Уютный городишко Порту, в который предстояло лететь попутчикам, располагался в трёхстах километрах от столицы. Второй по величине город страны, раскинувшийся на берегу реки Дору неподалеку от её впадения в Атлантический океан. Прекрасное место, чтобы совместить полезное с приятным — работу с отдыхом.

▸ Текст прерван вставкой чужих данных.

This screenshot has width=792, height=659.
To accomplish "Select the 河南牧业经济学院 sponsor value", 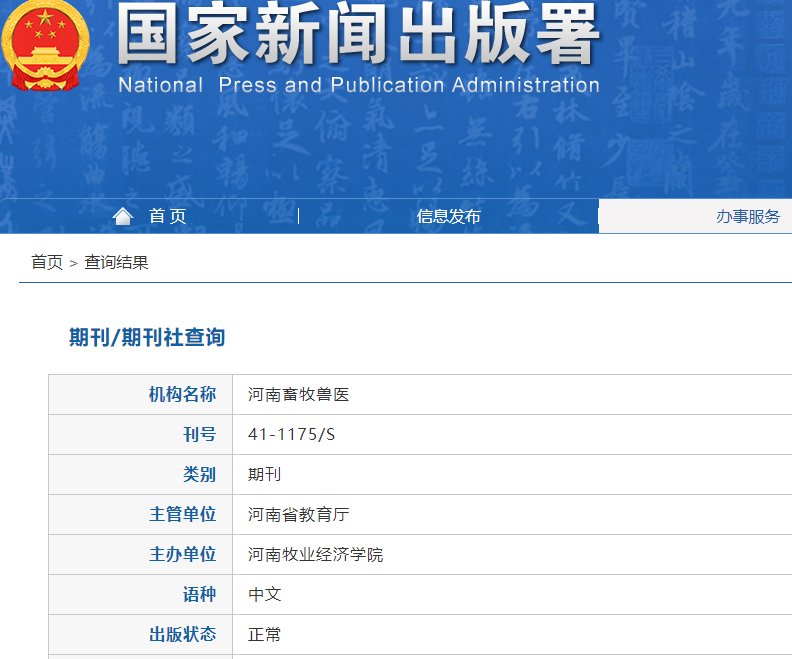I will (x=316, y=555).
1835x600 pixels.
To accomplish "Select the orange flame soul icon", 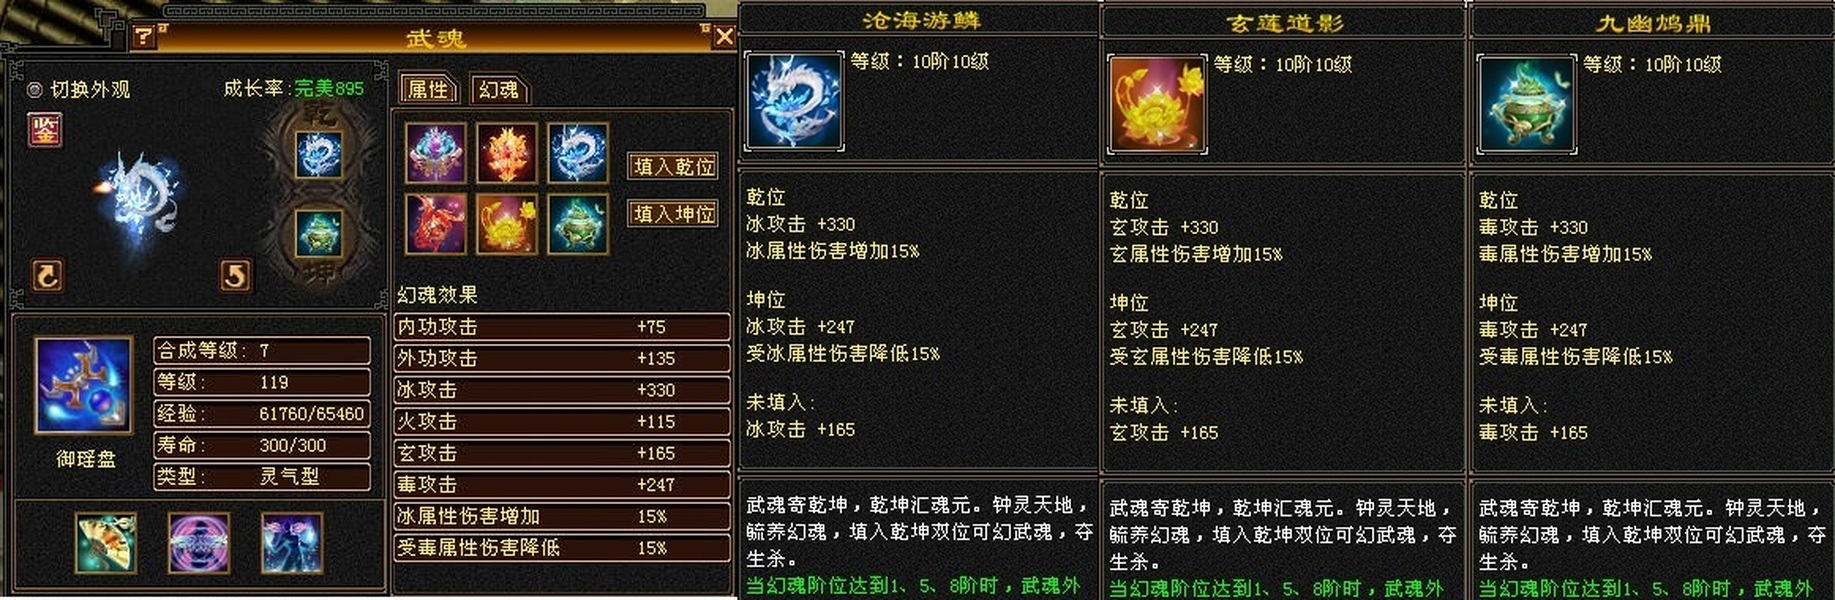I will coord(507,153).
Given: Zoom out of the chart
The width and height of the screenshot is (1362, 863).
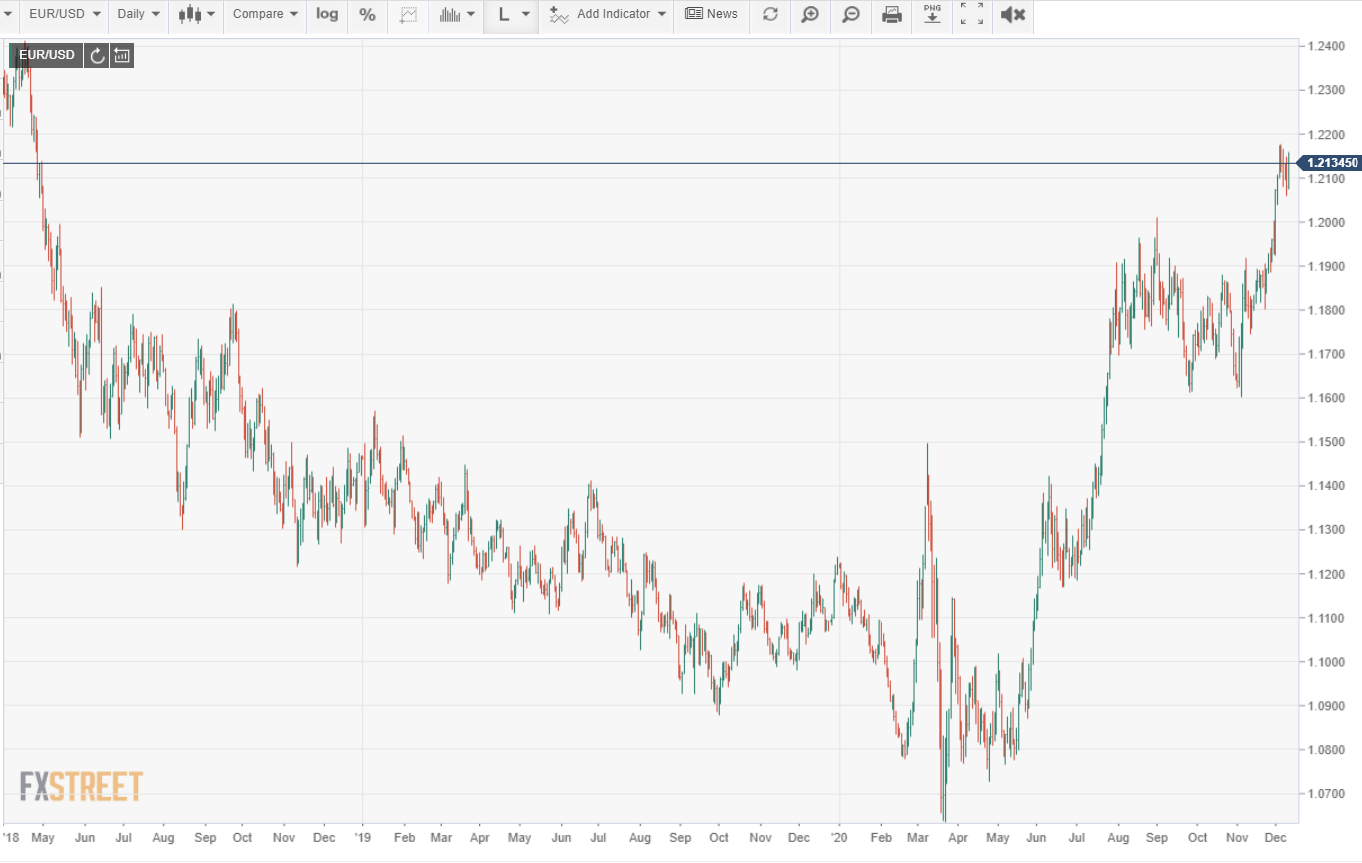Looking at the screenshot, I should tap(851, 14).
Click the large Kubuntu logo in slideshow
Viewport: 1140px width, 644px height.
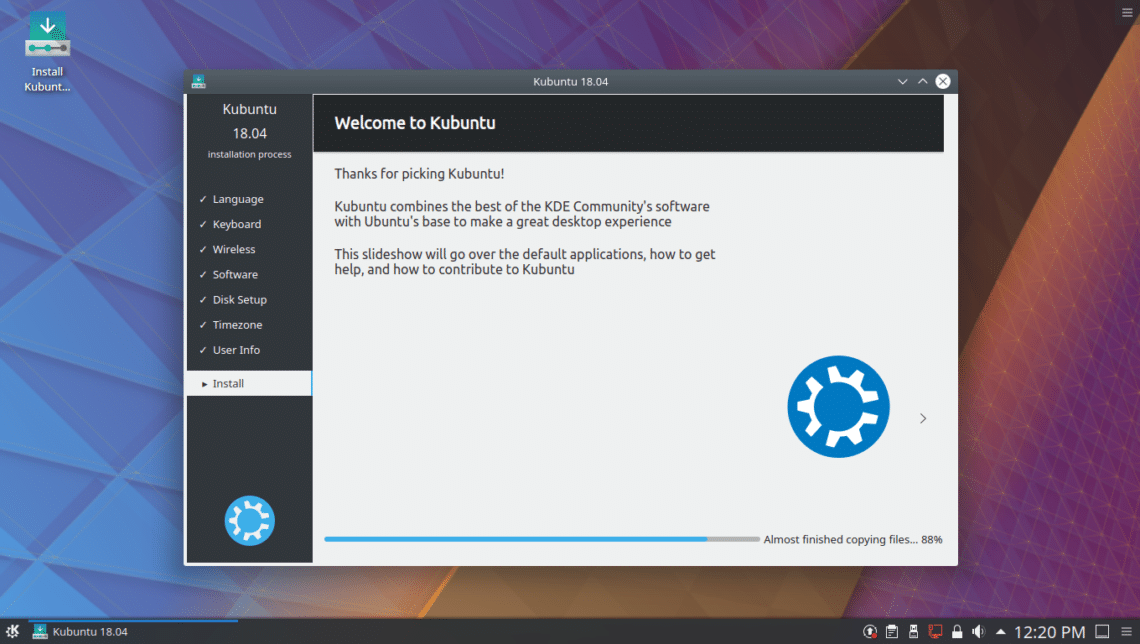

Юрьева пригласили выступить перед собравшимися как представителя банка с самой мощной службой безопасности. Этот факт никто не оспаривал. В Группе знали, что в области балета и по части силовых структур Россия даст сто очков вперёд не только Португалии, но и любой европейской стране. Алексей Михайлович понимал, что причина назначить его одним из ключевых выступающих кроется не только в признании высочайшего уровня профессионализма службы безопасности российского банка. До сих пор в Европе бытовало мнение, что в России очень страшно. Там стреляют и грабят. И дескать, если русские смогли обезопасить свой банк в таких трудных условиях, то их опыт особенно ценен.
Это было смешно и немного обидно. Юрьев даже подумывал отказаться от такого «лестного» предложения, но Гоманьков ему посоветовал ехать. В Лиссабоне повеяли ветры перемен. Неприятные ветры, которые вполне могли долететь и до Москвы.